— Work to complete —
In duplicating the lines below, keep every word unchanged and drop the pictures.

— Listed entries —
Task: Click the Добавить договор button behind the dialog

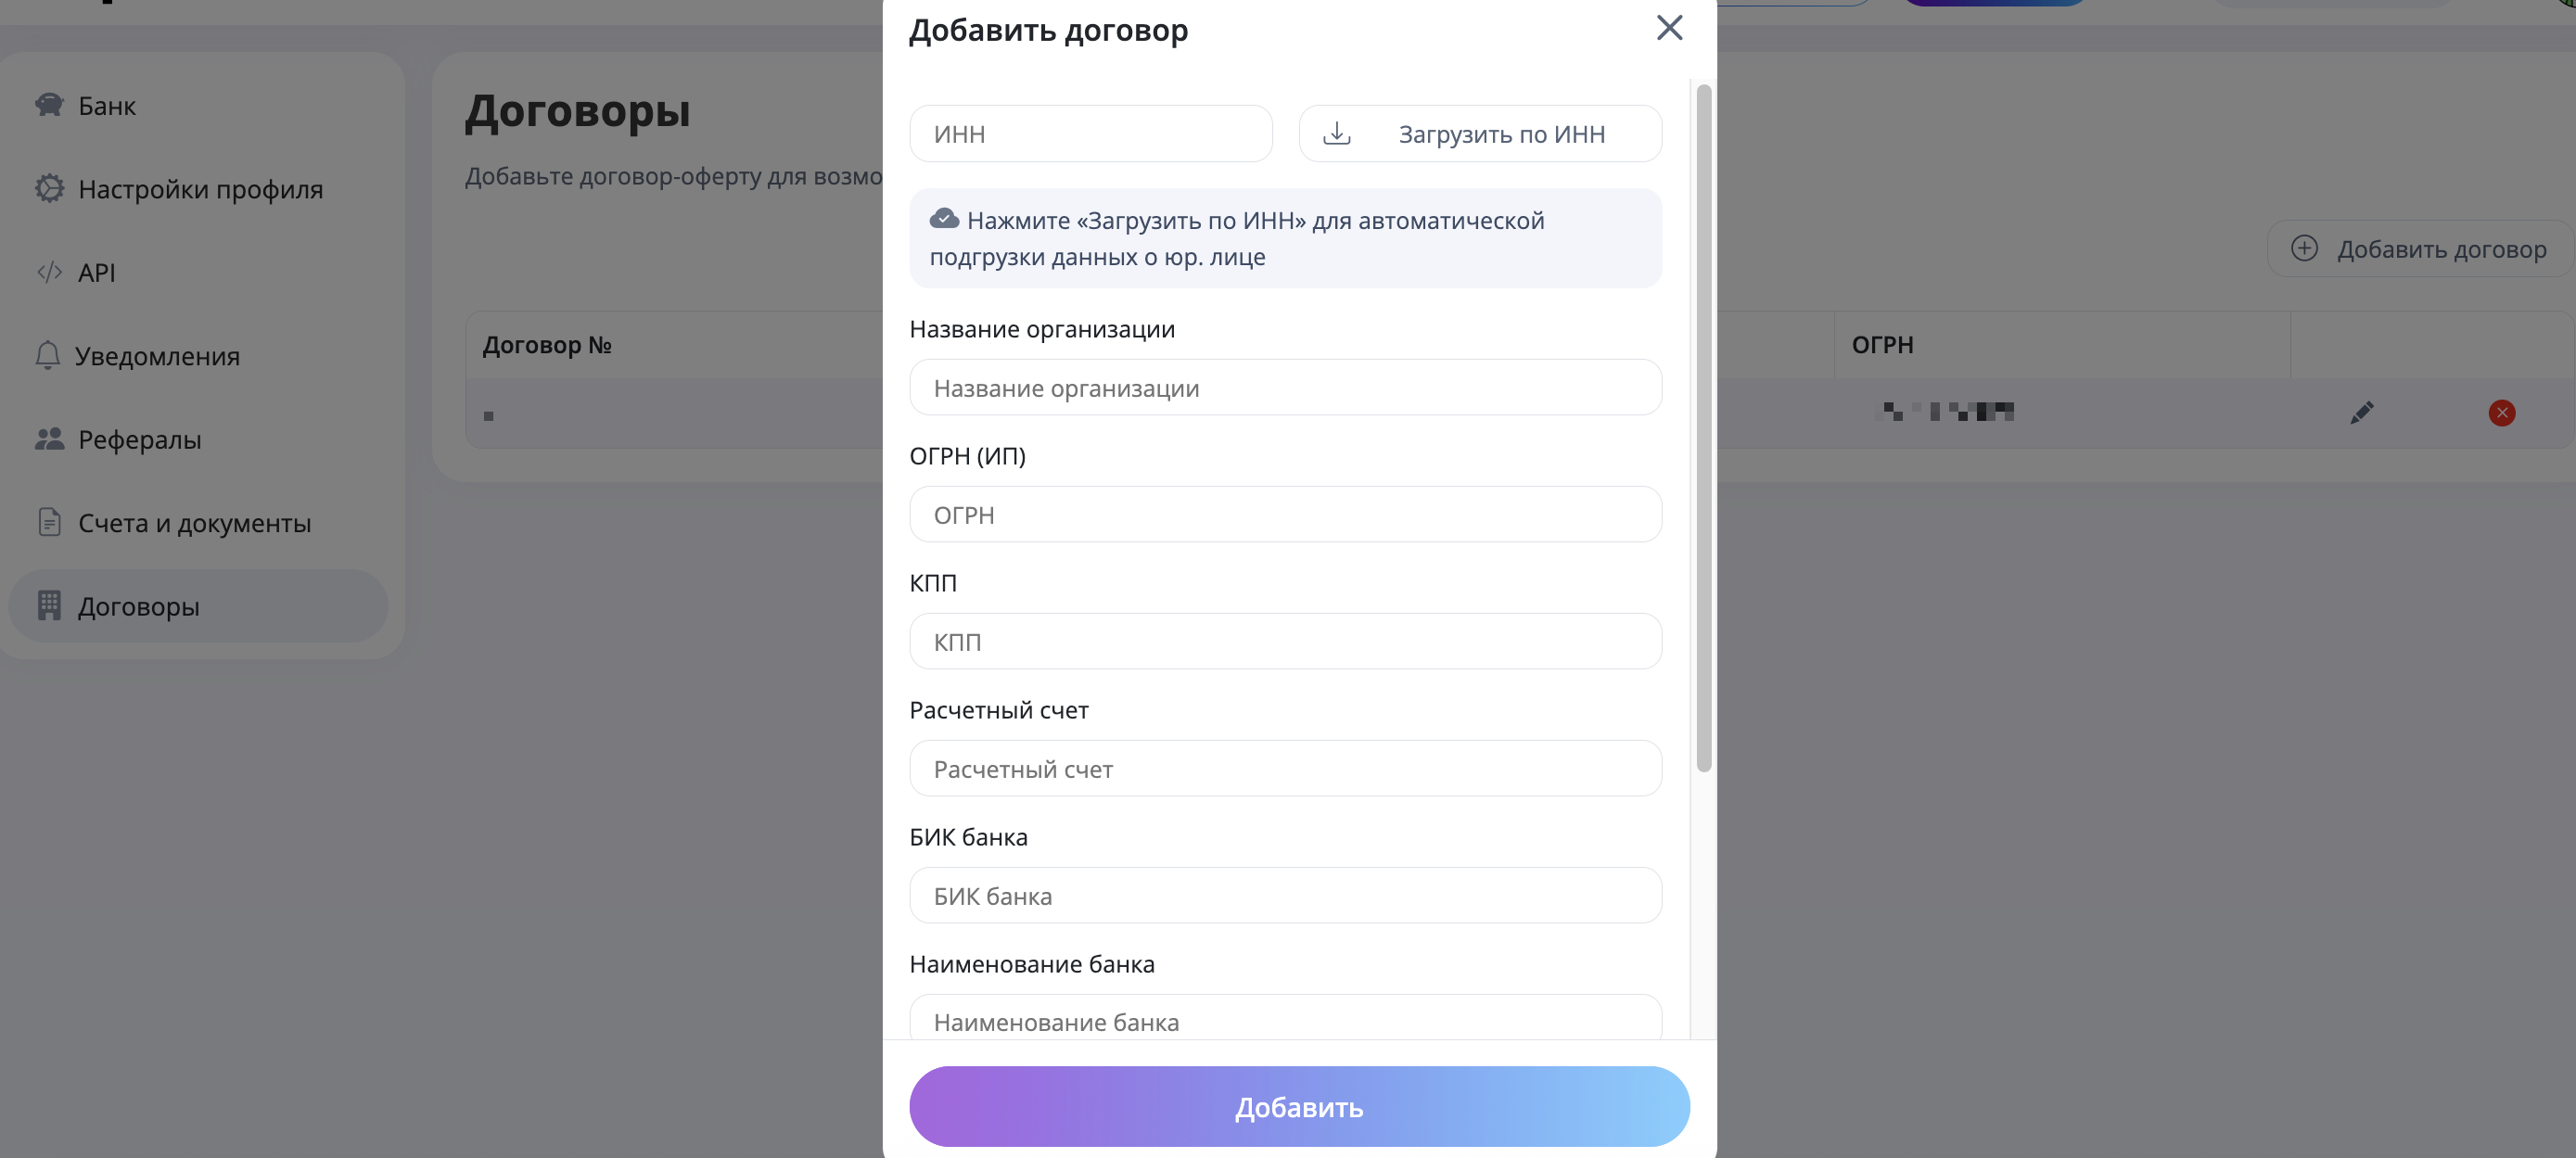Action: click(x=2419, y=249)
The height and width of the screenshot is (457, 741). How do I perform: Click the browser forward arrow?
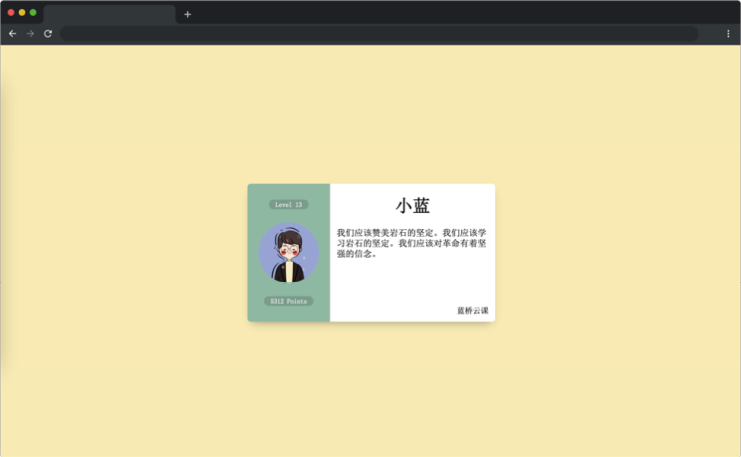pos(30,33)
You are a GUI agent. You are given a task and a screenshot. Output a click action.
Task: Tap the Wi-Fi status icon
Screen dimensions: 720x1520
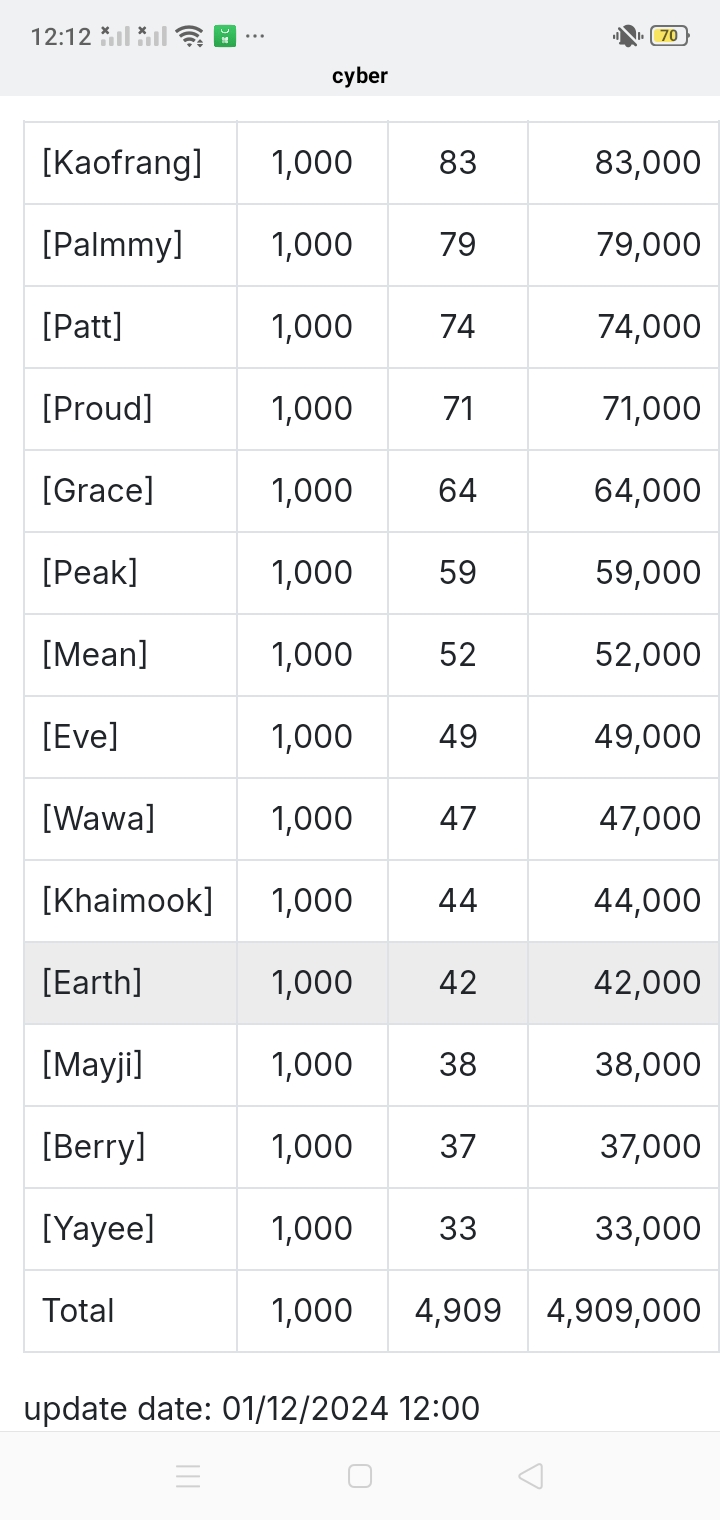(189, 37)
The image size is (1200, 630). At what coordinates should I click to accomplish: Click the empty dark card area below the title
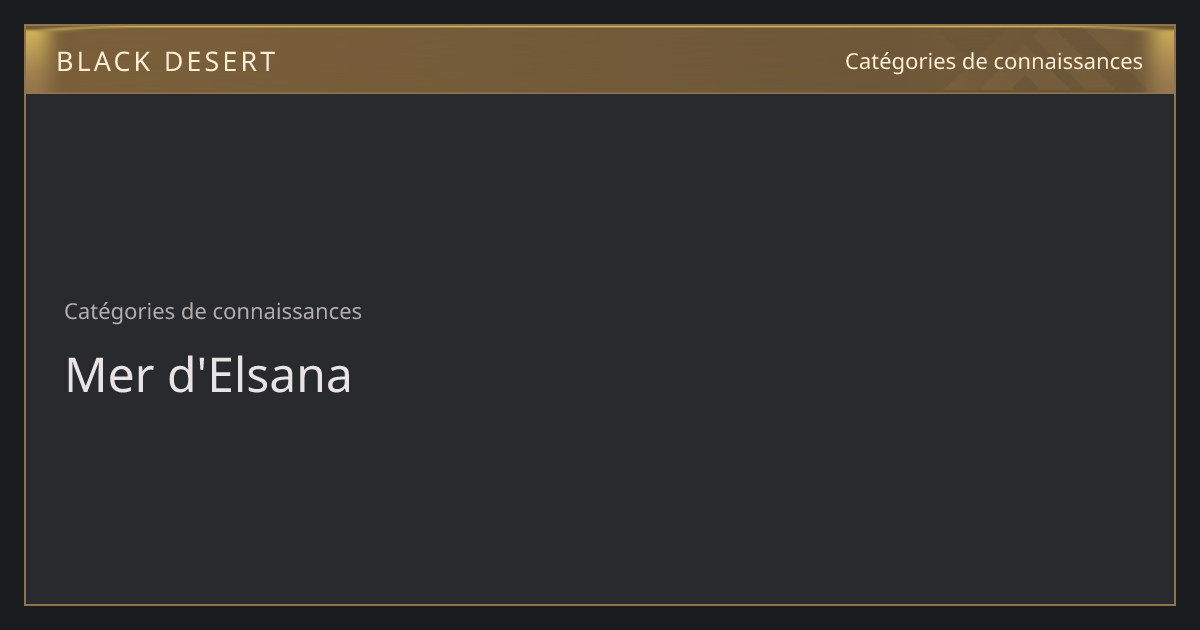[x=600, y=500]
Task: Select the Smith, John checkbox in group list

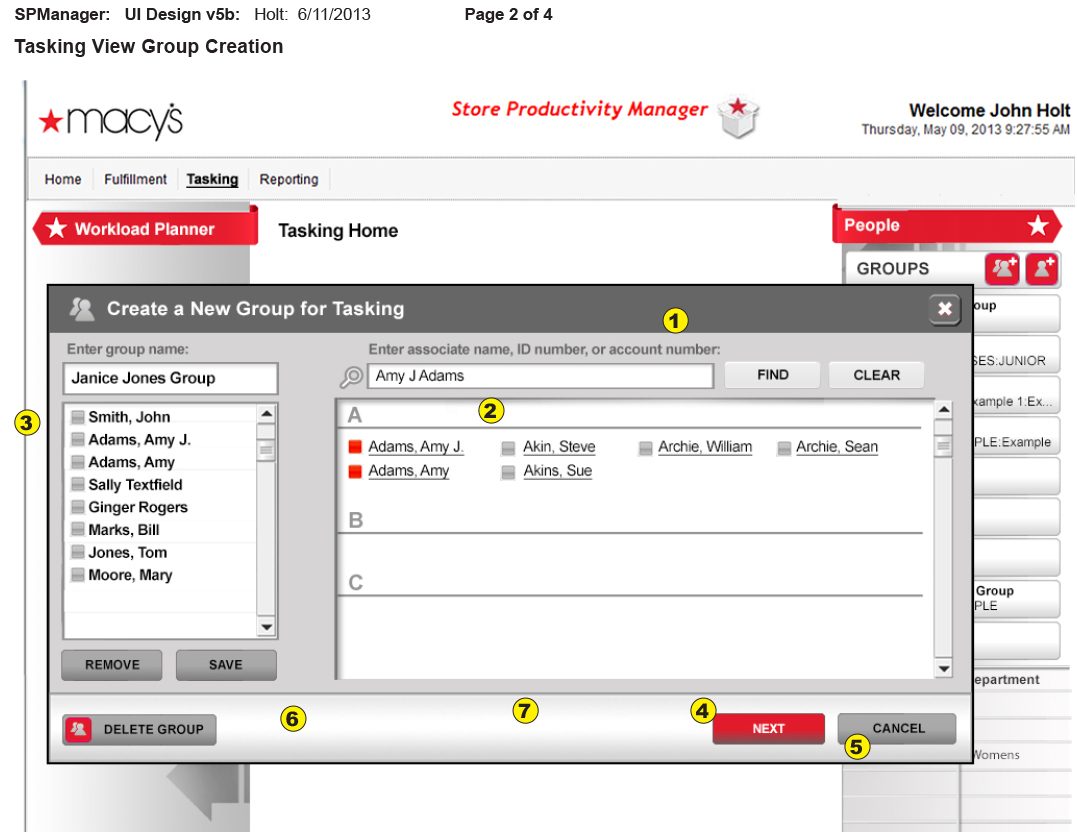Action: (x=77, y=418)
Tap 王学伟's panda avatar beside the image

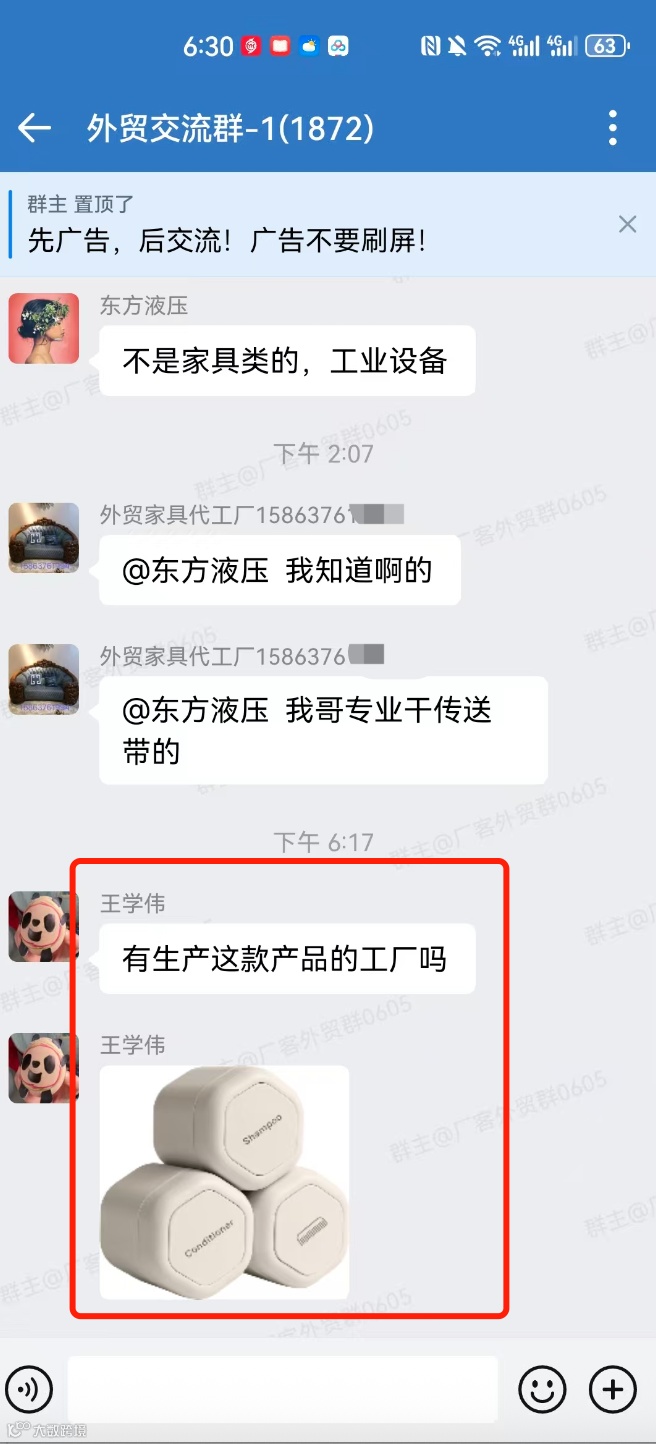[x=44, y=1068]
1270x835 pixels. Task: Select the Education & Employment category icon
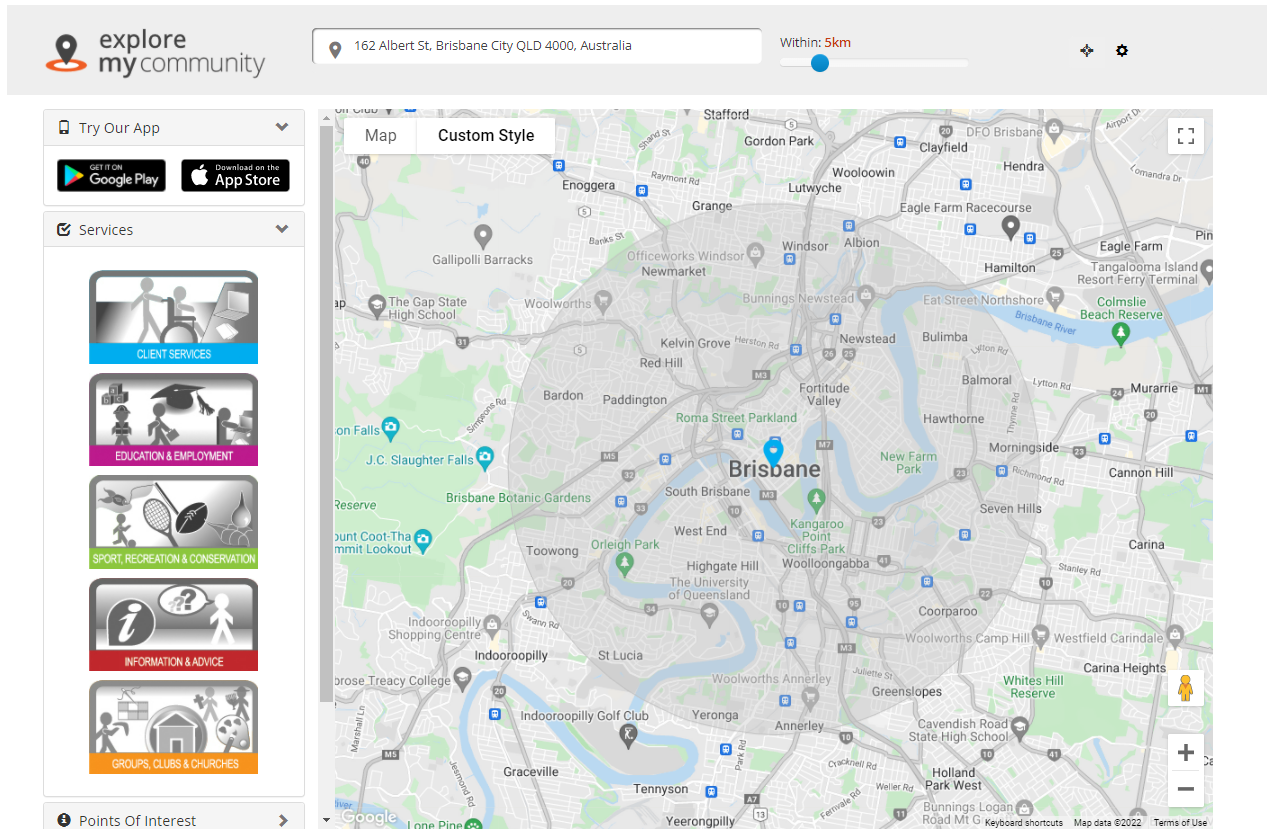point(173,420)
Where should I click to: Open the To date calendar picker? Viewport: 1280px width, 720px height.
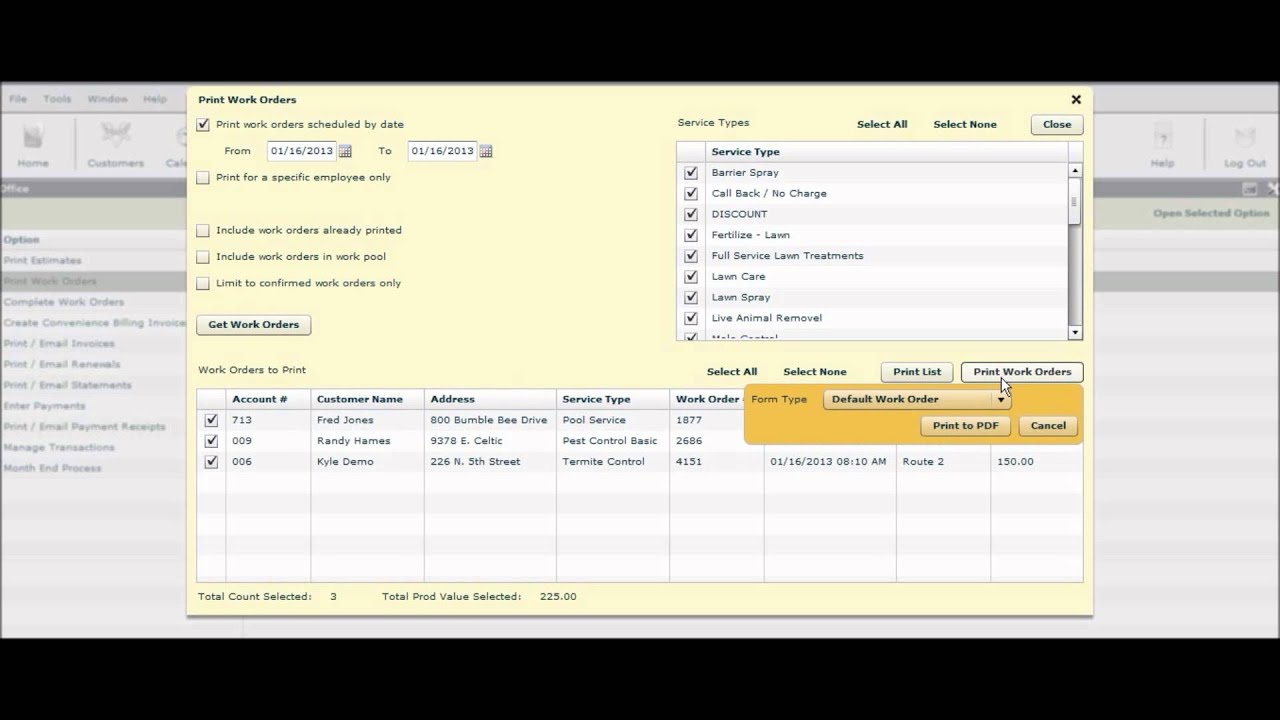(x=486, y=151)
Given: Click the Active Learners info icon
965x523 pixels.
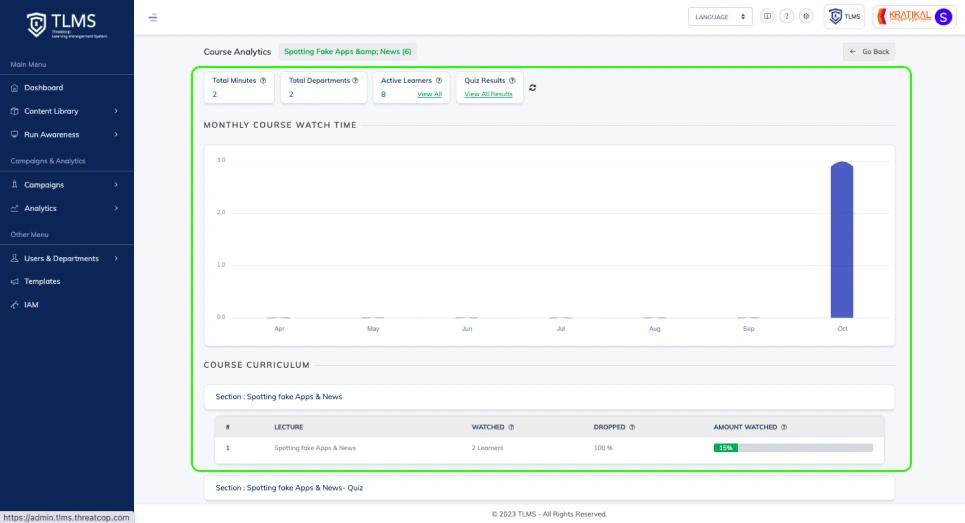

— Solution for this exercise —
Task: Click the Добавить договор button behind the dialog

Action: click(x=2419, y=249)
The height and width of the screenshot is (457, 741). How do I perform: Click the browser forward arrow?
pos(30,33)
You are a GUI agent. You are given a task and a screenshot. Output a click action.
Task: Tap the Wi-Fi status icon
Screen dimensions: 720x1520
(189, 37)
The image size is (1200, 630). At what coordinates should I click to accomplish: Click the empty dark card area below the title
[x=600, y=500]
Task: Select the Smith, John checkbox in group list

Action: (x=77, y=418)
Tap 王学伟's panda avatar beside the image

[x=44, y=1068]
1270x835 pixels. Task: Select the Education & Employment category icon
point(173,420)
Where should I click to: Open the To date calendar picker? Viewport: 1280px width, 720px height.
(x=486, y=151)
Given: Click the Active Learners info icon
965x523 pixels.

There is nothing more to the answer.